Selected text ->
=== Begin Enclosure ===
WASHINGTON — What strikes me about politics over the last
couple of years is how obvious it all has been. In 2008, as the
junior senator from Illinois campaigned across the country
demonstrating his gifts as a motivational speaker and community
organizer, all one had to do was review his recent life to know
that he was about to bring down on the country — ever so
incompetently — the most left-wing government in American
history. And so he has — with the utmost incompetence. Think of
the paucity of swine flu vaccine, in large part the consequence
of his government’s meddling with production.
As I say, it was all so obvious. No president in modern
times has come to power with less political experience and less
managerial experience. On the other hand, no president has come
to power with a clearer record of political extremism. Senator
Barack Obama had the most left-wing voting record in the Senate,
brief as his record was. Back in Illinois he had a record of
associations with extremists that would have sunk any other
presidential candidate. Think of his friendship with Bill Ayers,
a co-founder of the Weather Underground that actually bombed
public buildings in the 1960s. Think of Obama’s attendance week
after week at religious services where the Rev. Jeremiah Wright
thundered forth with diatribes lilting with such lines as “God
damn America.” The radical direction of the Obama presidency was
foreordained.
As for this week’s electoral setbacks for Obama, they too
were obviously in the cards. The economy is wobbling out of a
recession that it should have been emerging from months ago. Yet
how could it, with business utterly bemused by the Democrats’
plans for the future? Small businesses, the source of most job
expansion, are not hiring, and they are unlikely to when faced
with the staggering debt that the Democrats have built up, the
entrepreneurs’ awareness of the entitlement crisis facing the
country, and their apprehensions over how they are going to fund
health insurance for their present employees once the Democrats
have saddled them with the trillion-dollar healthcare
monstrosity. Right now the economic future facing the country is
stagnation or perhaps 1970s stagflation.
With that in mind, was it not obvious that the Democrats
would be routed this election year? The loss of the governorship
in Virginia was not supposed to happen, according to liberals a
year ago. The Prophet Obama’s campaign manager, David Plouffe,
spoke of Virginia as part of a “permanent Democratic majority.”
In New Jersey Governor Jon Corzine with his vast fortune, elite
Democratic connections, and a huge Democratic margin in the
voting roll was seen as an easy win. But then the economy did
what one would expect a weak economy to do when faced with
unprecedented peacetime spending and onerous new taxation. It
sputtered. Next came another obvious development: the electorate
put the economy at the top of its list of concerns.
=== End Enclosure ===
Material supplied ->
=== Begin Enclosure ===
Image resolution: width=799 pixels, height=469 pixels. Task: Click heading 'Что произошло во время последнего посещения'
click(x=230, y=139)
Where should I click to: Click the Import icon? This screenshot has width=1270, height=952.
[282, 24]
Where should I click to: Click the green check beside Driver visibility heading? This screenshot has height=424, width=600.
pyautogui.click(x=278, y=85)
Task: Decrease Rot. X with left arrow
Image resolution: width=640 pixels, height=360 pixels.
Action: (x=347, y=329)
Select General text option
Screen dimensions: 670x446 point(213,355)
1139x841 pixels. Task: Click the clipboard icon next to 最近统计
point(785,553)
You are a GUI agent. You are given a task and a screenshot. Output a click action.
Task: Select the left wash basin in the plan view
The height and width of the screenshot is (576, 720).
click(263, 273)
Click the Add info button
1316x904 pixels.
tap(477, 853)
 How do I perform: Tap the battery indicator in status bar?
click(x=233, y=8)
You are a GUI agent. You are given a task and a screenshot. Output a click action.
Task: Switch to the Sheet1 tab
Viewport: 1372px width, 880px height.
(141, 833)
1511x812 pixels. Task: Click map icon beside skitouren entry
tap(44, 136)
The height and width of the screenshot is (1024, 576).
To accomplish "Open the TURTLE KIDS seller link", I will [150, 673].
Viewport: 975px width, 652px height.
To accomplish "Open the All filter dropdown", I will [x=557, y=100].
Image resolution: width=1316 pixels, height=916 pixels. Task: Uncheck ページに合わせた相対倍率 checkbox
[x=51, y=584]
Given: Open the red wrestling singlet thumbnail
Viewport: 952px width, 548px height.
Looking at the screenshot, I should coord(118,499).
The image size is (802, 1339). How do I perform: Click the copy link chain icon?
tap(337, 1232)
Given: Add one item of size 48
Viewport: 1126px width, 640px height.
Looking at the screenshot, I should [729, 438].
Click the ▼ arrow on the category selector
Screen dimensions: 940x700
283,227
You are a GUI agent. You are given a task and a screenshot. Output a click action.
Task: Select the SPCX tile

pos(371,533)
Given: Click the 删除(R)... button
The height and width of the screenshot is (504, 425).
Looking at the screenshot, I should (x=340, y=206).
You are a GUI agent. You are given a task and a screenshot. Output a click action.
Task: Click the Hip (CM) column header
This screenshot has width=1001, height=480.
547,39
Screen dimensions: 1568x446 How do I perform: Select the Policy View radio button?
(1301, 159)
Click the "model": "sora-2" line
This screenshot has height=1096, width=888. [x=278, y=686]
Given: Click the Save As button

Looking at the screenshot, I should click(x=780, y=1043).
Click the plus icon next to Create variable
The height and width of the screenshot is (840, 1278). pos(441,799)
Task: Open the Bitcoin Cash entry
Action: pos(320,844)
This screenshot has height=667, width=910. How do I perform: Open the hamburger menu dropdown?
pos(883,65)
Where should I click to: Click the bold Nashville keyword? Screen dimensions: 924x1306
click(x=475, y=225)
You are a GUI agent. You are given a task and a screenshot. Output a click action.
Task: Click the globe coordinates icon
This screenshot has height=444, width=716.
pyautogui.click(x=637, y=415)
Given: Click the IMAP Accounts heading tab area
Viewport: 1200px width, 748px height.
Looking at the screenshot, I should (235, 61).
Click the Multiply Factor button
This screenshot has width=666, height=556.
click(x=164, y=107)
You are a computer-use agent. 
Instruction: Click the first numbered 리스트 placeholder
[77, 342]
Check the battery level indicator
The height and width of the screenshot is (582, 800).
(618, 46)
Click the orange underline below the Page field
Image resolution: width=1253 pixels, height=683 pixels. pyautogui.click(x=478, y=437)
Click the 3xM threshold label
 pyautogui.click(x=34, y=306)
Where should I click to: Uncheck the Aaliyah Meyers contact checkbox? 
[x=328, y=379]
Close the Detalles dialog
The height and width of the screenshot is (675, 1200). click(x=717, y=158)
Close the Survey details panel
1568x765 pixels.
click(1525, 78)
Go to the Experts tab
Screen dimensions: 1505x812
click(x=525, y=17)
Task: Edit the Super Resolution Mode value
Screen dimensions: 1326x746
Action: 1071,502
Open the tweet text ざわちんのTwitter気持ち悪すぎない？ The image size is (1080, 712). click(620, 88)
=== End Enclosure ===
In the political column, who is named as the campaign manager who described Virginia as part of a "permanent Democratic majority"?

David Plouffe